*** Opening Information given ***
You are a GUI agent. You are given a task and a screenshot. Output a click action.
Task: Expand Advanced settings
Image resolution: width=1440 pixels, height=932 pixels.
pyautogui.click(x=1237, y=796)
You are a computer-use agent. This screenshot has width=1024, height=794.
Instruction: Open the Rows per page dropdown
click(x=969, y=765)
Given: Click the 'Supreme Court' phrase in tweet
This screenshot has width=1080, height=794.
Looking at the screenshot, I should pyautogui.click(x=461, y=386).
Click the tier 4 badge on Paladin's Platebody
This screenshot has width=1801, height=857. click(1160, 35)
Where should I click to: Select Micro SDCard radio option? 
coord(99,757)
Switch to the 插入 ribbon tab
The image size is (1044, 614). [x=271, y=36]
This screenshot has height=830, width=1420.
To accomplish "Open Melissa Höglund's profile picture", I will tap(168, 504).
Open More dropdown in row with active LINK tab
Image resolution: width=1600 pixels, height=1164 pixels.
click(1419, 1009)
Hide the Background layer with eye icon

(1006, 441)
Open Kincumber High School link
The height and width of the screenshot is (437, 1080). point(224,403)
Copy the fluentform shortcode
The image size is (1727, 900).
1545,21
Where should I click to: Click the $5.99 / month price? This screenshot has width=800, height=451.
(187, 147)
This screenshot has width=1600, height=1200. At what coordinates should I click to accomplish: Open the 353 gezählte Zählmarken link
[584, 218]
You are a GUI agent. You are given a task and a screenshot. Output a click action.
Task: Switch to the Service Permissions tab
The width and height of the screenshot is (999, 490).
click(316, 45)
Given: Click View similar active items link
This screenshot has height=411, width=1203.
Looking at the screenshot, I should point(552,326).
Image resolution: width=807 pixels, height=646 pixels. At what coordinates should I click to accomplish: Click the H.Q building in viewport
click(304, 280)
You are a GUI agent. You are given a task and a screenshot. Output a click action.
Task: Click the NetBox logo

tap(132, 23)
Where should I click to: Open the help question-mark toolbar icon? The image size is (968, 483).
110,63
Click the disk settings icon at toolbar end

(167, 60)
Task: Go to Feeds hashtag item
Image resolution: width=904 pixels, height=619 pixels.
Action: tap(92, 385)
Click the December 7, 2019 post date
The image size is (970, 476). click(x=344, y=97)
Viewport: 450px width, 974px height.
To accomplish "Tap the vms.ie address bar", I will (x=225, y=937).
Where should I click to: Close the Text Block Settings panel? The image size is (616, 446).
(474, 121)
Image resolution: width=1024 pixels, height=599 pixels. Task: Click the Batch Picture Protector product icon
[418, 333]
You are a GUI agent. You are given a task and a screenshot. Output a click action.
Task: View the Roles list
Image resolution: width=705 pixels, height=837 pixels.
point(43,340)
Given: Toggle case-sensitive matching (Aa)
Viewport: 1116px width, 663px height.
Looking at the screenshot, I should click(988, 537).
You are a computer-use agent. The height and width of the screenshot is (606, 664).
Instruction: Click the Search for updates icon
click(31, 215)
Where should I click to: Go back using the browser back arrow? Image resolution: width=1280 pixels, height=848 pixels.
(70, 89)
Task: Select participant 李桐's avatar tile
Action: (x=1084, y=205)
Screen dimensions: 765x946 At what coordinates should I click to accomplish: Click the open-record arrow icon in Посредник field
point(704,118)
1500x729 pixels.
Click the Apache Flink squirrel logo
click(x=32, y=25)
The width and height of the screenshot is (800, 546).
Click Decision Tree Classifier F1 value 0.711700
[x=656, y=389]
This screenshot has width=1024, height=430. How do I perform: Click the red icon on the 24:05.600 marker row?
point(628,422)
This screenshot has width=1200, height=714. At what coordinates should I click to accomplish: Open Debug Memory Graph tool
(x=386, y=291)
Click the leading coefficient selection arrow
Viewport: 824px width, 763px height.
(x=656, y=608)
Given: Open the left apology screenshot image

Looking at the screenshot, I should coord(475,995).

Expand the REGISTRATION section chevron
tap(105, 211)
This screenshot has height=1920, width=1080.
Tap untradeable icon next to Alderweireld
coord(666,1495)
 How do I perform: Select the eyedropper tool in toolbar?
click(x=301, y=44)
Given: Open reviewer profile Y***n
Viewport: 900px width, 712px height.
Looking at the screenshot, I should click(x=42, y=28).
*** Closing Information given ***
**What is expected:** Starting at the line that has "This screenshot has width=1024, height=430." and ending at the line that has "Given: Open reviewer profile Y***n", please write out the lines above exactly, leaving out all others.

**Task response:**
This screenshot has width=1024, height=430. How do I perform: Click the red icon on the 24:05.600 marker row?
point(628,422)
This screenshot has width=1200, height=714. At what coordinates should I click to accomplish: Open Debug Memory Graph tool
(x=386, y=291)
Click the leading coefficient selection arrow
Viewport: 824px width, 763px height.
(x=656, y=608)
Given: Open the left apology screenshot image

Looking at the screenshot, I should coord(475,995).

Expand the REGISTRATION section chevron
tap(105, 211)
This screenshot has height=1920, width=1080.
Tap untradeable icon next to Alderweireld
coord(666,1495)
 How do I perform: Select the eyedropper tool in toolbar?
click(x=301, y=44)
Given: Open reviewer profile Y***n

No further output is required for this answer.